Find every line in the records below that contains the word "should" and copy each of those lines out in full. Case counts.

--*--

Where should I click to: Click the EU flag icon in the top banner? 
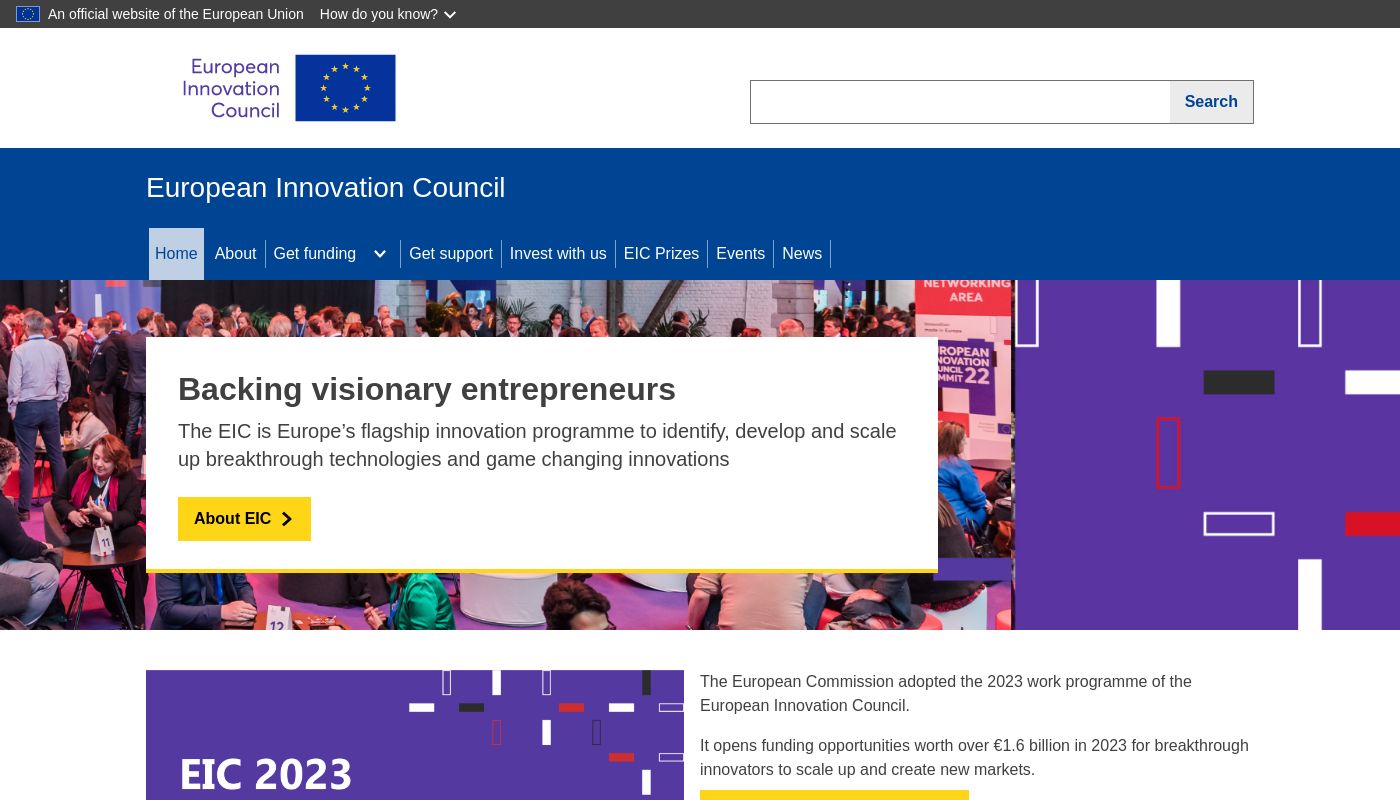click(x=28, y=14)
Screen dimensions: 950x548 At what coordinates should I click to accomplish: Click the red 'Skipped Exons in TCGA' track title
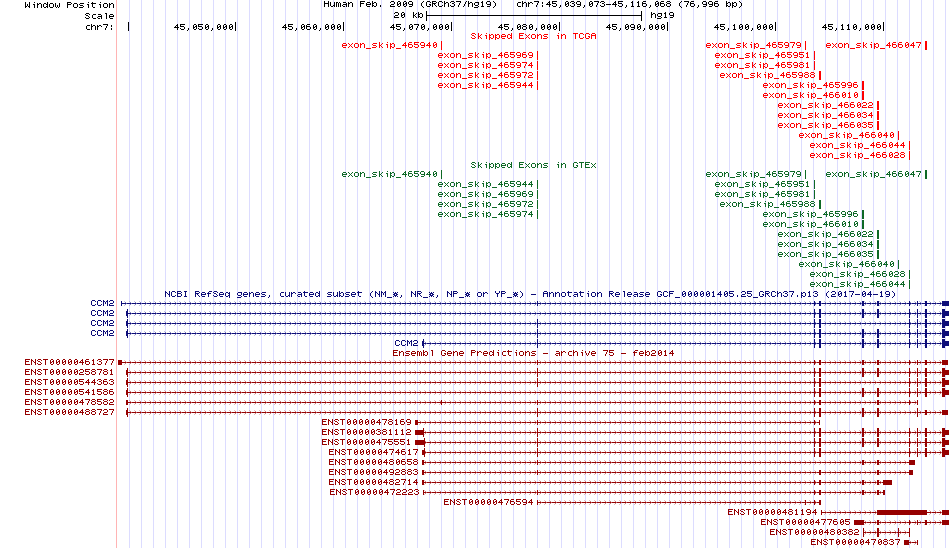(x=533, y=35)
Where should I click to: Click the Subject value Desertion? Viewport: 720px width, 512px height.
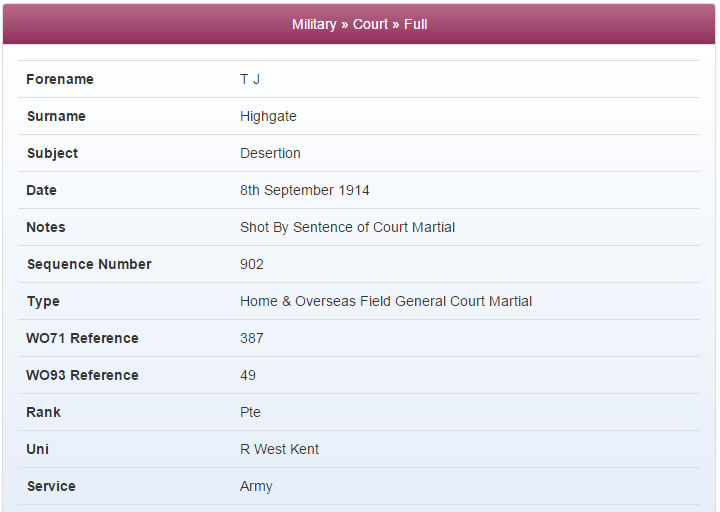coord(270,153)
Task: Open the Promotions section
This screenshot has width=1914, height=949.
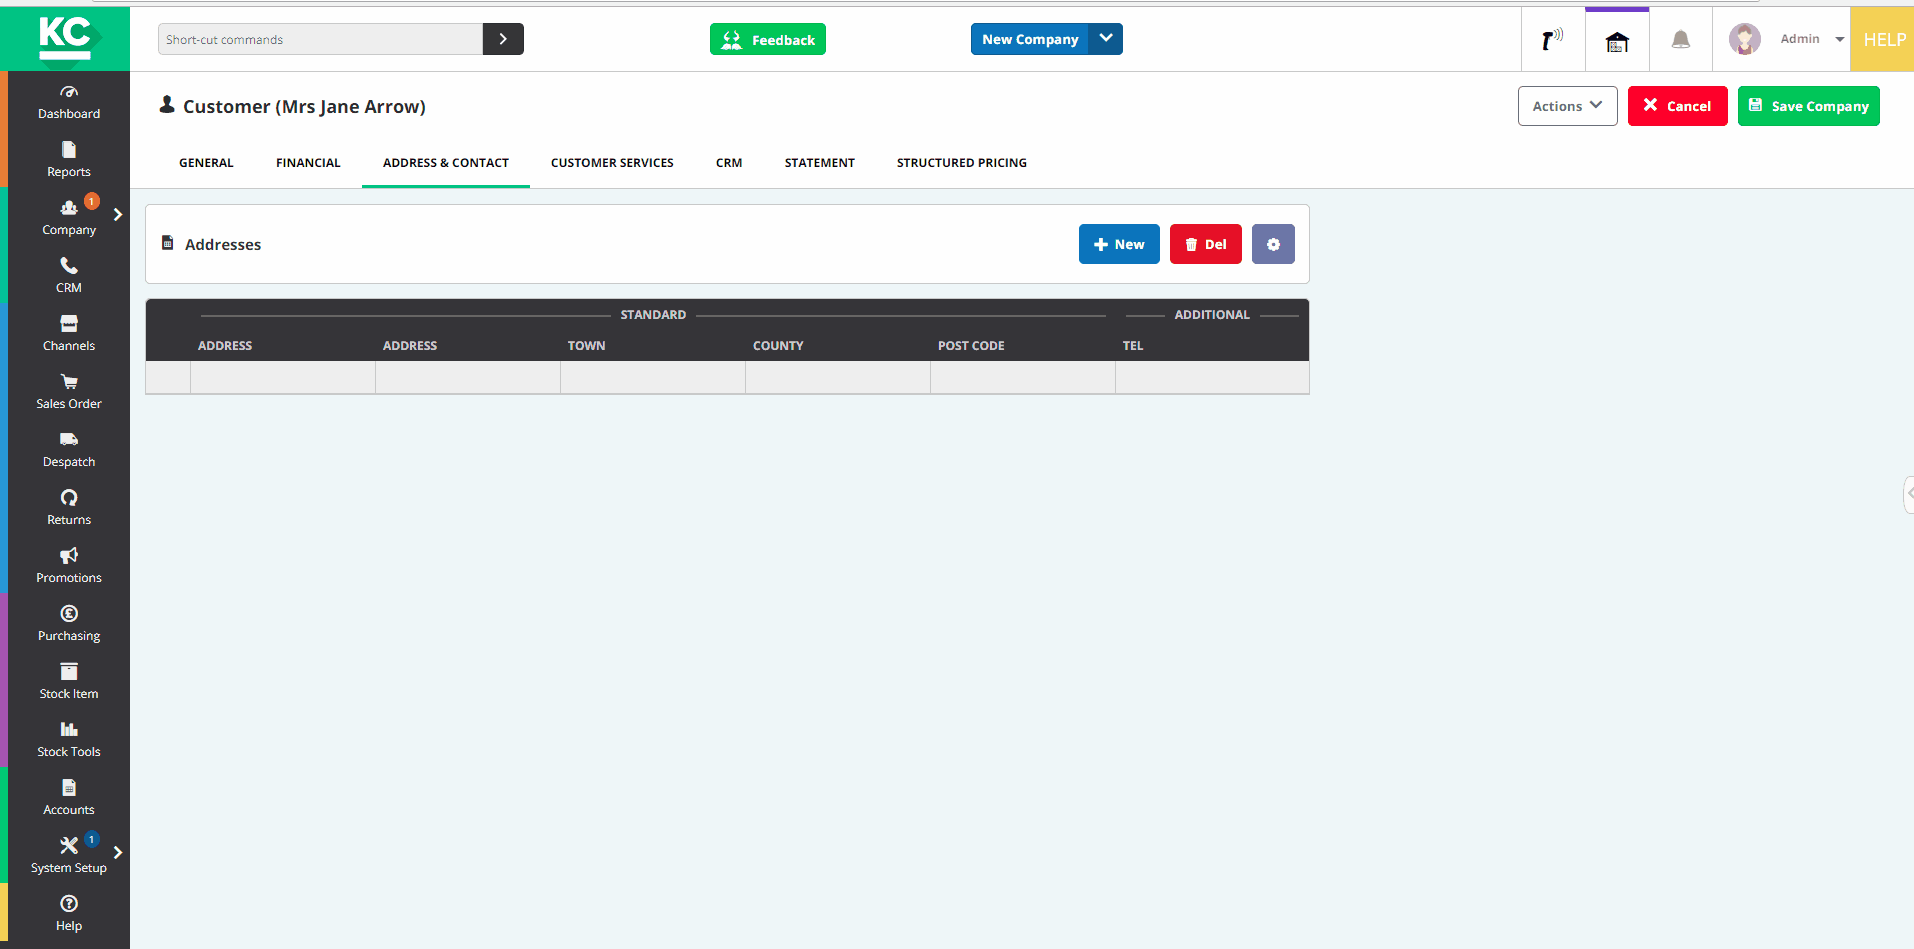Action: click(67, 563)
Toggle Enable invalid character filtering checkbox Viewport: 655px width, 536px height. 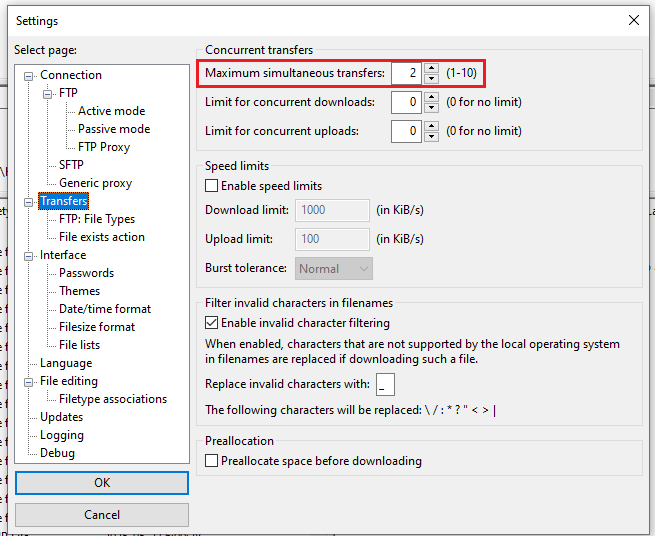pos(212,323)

--*--

→ **TASK RESPONSE**:
Where should I click to: Click the EU flag icon in the top banner? 
Screen dimensions: 950x548 At what coordinates should I click to accomplish: Click the red 'Skipped Exons in TCGA' track title
Where should I click to: Click the Subject value Desertion? Viewport: 720px width, 512px height.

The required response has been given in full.